Frequently Asked Questions About the DC Developing Families Center

How does the DC Developing Families Center help low- income women and their families in the District of Columbia?
DCDFC breaks new ground with the breadth and depth of its services. DCDFC offers:
• A birth center and planned hospital births
• Prenatal care and health education
• A drop-in center and family support services
• Early childhood development services
• Well-woman and well-child health services
• Job training and continuing education

Are there similar centers throughout the nation?

No, this is the first time a birth center is being combined with other family support services, child care, and preventive health services for children to provide for the well-being of families.

How does DCDFC address the special needs of women in the underserved communities of the District of Columbia?
Community members were involved every step of the way in planning for this one-stop care center. Informal focus groups revealed that many women feel they are not being treated with respect and dignity by their caregivers. The birth center model emphasizes giving women the tools and information they need to be active in their own prenatal and well-woman care.

How does the DC Birth Center make a difference in the infant death rate in the District of Columbia?
The DC Birth Center addresses the problem of infant mortality by encouraging women to take part in their own prenatal care. Women learn about good nutrition and proper care for themselves during pregnancy, which helps ensure a healthy baby. The program also teaches women how to care for their babies once they are born.
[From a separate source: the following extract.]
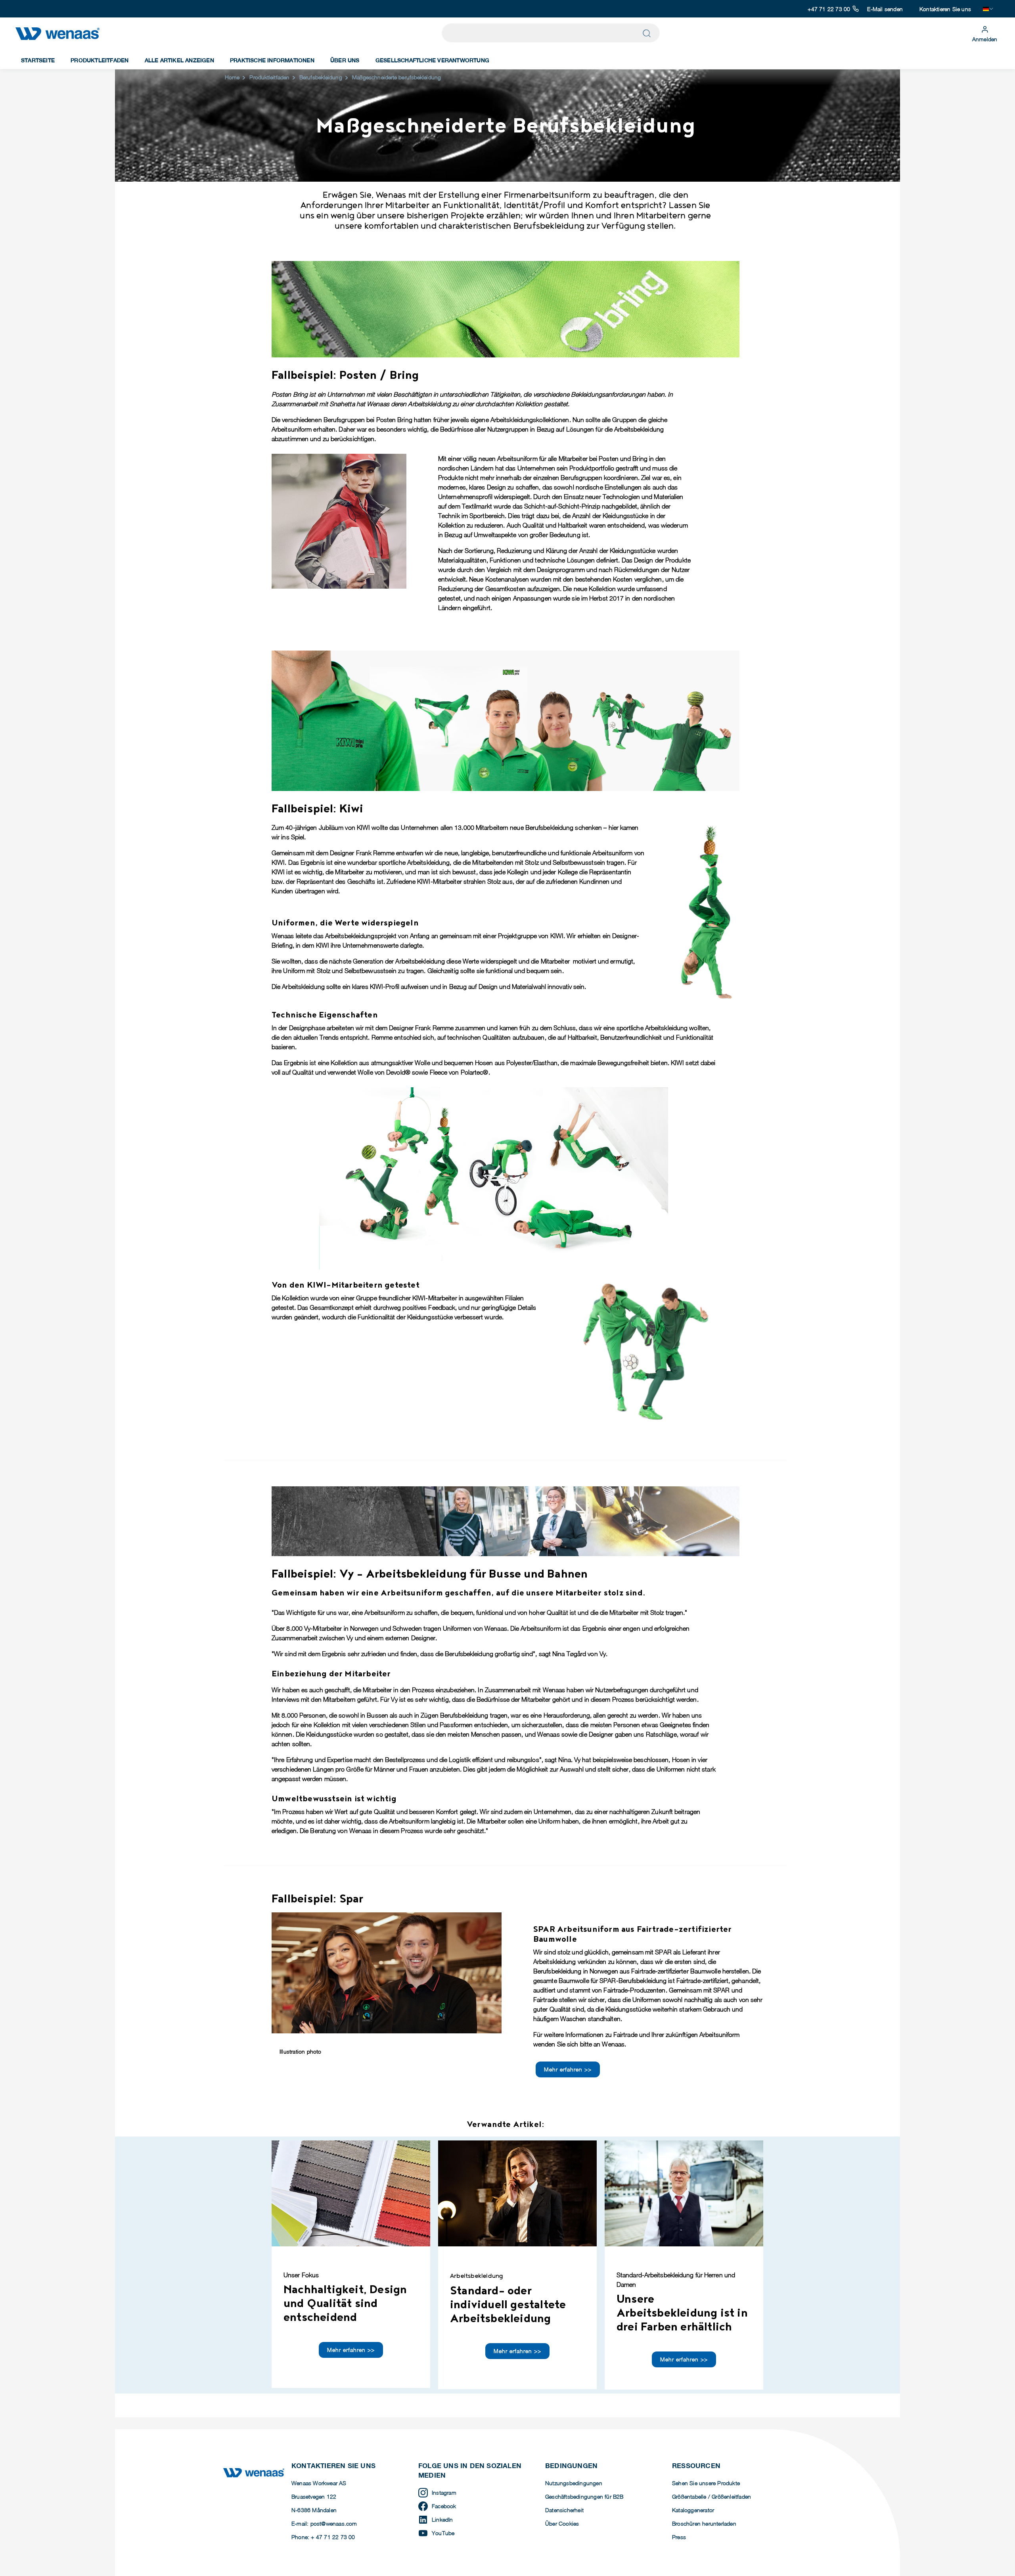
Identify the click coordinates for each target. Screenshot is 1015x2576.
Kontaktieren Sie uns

Partnering with the Healthy Babies Project to provide case management and social services and other supports helps families overcome barriers they face in getting regular care. Partnering with the Nation’s Capital Child and Family Development Infant and Toddler Program to provide developmentally appropriate services and learning environments, often for babies born in the DC Birth Center service, promotes the physical, intellectual, and social/emotional health, development, and safety of young children.

Is a birth center an effective way to deliver babies in a low-income, inner-city neighborhood?
When Ruth Lubic, a MacArthur Foundation “genius” awardee, helped open a birth center in New York’s low-income, inner-city South Bronx neighborhood, she was met with the same question. Giving birth can be an empowering experience, which carries over into family and community life. The DC Birth Center expects to have nurse-midwives attend 250 births per year, including planned hospital births for women who do not qualify as being at low risk.

What is a MacArthur Foundation “genius” award?
The John D. and Catherine T. MacArthur Foundation every year names Fellows who receive $375,000 over 5 years and health insurance coverage for the same period. MacArthur Fellowships are unrestricted, “no strings attached” awards in support of creative individuals, not projects or organizations. Recipients are free to use the awards as they please. The Foundation does not require or expect specific products or reports from MacArthur Fellows. Dr. Lubic utilized her award to subsidize her several years of DCDFC development work.

Are birth centers reimbursed by Health Plans?

Most major health insurers contract with birth centers for reimbursement. In a national survey of birth centers, these insurers included companies such as Aetna/US Healthcare, Blue Cross/Blue Shield, CHAMPUS and Humana to name a few. The DC Birth Center honors Medicaid and other major insurance plans.

How much did it cost to build the DCDFC?
Hard and soft construction costs were estimated at $2,150,000. That amount, which does not include the appraised value of the building and land, has been raised.

Who is funding the DCDFC?
Funds have come from the private, public, and business communities. Building renovation and programs have been supported by grants from The Robert Wood Johnson Foundation, the W.K. Kellogg Foundation, the Eugene and Agnes Meyer Foundation, the Cafritz Foundation, the Philip Graham Fund, The Annie E. Casey Foundation, and many other corporations and individuals. Public sector funders include the federal Healthy Start Program through the DC Department of Health, the Early Head Start Program, the Child Care Block Grant through the DC Department of Human Services Office of Early Childhood, and the DC Department of Housing and Community Development.